* _SUPPLIED DATA_
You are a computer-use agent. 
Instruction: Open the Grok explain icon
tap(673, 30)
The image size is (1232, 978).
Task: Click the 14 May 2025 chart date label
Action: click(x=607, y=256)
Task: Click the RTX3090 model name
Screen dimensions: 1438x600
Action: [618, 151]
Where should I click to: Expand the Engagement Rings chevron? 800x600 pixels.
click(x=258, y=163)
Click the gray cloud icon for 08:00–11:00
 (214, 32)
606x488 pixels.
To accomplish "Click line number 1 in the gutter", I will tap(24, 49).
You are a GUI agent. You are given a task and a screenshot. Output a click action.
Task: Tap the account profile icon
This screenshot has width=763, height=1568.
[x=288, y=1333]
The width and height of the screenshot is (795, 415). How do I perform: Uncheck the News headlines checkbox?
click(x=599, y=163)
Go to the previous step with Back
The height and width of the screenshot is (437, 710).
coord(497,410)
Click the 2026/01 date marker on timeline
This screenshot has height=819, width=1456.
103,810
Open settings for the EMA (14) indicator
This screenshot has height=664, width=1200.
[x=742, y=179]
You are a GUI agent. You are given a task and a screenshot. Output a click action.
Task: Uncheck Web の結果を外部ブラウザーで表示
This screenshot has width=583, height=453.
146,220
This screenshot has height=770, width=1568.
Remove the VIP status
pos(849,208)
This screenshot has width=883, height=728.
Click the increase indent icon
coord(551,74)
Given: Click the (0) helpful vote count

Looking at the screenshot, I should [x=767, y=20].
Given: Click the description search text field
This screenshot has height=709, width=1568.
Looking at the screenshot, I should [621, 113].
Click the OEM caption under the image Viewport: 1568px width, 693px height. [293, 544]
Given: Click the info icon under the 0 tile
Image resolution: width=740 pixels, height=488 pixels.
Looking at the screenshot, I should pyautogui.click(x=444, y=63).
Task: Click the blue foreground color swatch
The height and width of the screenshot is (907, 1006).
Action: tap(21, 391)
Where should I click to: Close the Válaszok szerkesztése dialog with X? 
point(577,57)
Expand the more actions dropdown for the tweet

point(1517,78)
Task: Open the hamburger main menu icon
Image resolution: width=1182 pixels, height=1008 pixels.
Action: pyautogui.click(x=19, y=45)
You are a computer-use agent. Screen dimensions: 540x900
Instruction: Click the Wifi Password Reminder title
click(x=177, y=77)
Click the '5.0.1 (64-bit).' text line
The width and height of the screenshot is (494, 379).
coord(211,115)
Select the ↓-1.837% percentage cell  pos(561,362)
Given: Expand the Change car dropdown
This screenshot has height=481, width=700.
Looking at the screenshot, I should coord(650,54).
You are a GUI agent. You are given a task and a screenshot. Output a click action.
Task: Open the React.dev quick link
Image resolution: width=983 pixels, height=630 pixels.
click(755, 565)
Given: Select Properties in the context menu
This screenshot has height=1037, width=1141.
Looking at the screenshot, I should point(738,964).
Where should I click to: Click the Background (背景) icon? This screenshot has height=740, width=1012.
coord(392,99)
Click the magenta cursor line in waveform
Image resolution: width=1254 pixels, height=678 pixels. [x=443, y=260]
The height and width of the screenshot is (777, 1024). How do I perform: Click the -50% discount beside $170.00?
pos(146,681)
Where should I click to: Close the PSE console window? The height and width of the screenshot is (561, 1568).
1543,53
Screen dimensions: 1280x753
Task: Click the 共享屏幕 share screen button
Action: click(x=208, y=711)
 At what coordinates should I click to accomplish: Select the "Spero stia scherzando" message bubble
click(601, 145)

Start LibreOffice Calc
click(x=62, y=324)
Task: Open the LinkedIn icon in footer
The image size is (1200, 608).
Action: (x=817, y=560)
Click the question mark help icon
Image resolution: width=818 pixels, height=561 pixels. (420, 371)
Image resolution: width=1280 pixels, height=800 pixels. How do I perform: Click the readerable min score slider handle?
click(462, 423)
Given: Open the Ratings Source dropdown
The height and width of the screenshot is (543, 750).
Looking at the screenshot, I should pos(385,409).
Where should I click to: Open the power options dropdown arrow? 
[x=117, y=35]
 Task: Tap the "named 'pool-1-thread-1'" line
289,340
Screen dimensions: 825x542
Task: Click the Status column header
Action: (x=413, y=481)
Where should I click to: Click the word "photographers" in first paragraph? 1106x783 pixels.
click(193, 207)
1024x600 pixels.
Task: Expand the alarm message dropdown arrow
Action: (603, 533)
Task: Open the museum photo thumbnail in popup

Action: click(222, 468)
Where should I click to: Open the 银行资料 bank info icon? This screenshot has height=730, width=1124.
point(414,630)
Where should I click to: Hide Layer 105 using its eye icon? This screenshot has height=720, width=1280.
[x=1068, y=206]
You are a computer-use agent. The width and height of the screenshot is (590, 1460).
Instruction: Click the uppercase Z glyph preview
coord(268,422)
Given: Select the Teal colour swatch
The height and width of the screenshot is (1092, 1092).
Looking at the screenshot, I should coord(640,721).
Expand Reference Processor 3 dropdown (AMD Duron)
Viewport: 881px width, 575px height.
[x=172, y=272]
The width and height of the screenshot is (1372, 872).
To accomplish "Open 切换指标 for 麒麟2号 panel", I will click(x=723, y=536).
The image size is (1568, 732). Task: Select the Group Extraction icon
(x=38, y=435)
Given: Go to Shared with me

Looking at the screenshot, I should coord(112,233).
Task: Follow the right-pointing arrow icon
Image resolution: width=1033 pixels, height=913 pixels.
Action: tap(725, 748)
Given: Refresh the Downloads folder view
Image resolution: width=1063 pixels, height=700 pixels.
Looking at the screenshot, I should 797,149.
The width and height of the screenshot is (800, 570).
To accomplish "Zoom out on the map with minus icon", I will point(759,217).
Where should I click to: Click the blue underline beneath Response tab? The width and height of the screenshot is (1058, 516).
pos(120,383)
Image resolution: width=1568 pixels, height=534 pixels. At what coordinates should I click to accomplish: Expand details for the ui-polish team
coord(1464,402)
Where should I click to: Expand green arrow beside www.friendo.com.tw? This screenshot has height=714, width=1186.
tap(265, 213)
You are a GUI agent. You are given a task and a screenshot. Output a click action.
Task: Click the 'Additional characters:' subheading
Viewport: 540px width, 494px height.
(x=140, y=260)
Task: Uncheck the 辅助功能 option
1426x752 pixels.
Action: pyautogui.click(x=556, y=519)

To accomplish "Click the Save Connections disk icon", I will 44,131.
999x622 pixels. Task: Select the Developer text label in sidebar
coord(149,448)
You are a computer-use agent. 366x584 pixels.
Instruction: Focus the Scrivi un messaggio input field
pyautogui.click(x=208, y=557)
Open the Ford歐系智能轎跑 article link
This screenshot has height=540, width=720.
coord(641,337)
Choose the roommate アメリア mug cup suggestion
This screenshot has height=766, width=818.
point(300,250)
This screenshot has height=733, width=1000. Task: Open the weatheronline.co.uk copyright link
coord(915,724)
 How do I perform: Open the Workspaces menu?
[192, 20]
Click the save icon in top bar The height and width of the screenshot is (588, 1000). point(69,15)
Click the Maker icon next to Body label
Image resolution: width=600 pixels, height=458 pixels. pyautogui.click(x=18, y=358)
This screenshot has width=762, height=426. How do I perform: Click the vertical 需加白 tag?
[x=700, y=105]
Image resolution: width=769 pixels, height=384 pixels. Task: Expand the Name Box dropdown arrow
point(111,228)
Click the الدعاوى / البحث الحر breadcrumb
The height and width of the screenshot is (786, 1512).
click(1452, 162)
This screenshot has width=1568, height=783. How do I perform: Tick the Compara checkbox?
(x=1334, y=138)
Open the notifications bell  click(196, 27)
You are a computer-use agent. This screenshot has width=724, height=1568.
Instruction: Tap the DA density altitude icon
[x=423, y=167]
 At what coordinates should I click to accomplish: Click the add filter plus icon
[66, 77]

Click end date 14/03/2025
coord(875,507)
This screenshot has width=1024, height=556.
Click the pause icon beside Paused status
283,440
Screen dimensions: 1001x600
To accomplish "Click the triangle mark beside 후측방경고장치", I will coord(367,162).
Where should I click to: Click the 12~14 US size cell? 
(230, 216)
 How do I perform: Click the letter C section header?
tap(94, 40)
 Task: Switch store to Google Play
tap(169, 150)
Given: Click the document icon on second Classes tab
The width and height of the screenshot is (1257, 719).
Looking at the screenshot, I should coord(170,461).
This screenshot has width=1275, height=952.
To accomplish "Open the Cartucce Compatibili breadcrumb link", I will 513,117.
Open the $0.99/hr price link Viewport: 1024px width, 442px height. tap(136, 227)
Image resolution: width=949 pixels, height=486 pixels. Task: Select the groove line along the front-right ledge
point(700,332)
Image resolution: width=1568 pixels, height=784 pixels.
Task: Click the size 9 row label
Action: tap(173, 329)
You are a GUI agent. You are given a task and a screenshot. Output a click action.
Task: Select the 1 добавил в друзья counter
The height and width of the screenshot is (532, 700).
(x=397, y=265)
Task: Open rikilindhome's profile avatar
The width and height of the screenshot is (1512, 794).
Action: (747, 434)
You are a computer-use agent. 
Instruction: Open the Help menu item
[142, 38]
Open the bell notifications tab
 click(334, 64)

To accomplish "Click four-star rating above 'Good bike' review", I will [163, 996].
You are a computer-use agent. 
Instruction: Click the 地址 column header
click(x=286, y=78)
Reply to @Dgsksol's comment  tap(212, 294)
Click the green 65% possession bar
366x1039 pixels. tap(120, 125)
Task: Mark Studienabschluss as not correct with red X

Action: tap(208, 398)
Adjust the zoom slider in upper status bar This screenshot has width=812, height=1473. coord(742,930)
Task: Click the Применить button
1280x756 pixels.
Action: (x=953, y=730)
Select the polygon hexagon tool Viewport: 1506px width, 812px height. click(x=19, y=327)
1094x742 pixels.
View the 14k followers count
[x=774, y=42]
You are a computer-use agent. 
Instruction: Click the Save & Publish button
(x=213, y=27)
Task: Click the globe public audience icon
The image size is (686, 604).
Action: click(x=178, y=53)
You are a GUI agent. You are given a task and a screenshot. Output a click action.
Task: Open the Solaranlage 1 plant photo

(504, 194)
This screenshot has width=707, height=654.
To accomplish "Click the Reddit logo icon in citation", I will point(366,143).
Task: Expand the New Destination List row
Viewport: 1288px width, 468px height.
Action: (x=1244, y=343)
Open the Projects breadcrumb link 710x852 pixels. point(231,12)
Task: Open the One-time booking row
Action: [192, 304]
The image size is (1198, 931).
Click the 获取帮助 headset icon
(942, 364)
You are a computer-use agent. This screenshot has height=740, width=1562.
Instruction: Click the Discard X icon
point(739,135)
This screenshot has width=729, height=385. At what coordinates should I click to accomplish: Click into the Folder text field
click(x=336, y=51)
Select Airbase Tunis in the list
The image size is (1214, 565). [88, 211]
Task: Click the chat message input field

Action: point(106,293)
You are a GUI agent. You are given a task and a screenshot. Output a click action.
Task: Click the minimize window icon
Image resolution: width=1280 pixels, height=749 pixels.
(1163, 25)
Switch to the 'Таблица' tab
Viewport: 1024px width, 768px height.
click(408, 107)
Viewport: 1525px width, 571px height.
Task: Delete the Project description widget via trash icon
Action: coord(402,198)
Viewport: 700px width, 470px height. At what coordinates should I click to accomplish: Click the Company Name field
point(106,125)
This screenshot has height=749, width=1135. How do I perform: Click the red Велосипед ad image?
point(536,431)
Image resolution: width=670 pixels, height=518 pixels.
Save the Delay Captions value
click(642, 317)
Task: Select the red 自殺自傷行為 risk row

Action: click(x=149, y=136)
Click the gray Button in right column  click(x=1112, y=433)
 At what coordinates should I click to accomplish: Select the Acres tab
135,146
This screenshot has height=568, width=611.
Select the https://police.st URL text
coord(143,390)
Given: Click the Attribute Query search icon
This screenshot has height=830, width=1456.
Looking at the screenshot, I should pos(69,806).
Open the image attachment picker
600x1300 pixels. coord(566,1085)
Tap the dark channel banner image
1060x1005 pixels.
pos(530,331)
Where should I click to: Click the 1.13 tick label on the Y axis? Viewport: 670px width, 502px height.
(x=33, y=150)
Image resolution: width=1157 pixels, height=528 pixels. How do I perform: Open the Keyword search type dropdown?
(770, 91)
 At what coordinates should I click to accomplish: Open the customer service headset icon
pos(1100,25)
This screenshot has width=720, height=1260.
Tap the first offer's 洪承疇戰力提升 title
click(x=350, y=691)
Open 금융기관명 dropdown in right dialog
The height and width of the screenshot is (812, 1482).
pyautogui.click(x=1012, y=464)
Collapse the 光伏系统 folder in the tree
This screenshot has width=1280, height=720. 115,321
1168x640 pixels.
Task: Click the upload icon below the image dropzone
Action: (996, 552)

* _TO DO_
Write out every line of the entries that holds the word "profile".

* _TASK RESPONSE_
Task: Tap the account profile icon
Task: Open rikilindhome's profile avatar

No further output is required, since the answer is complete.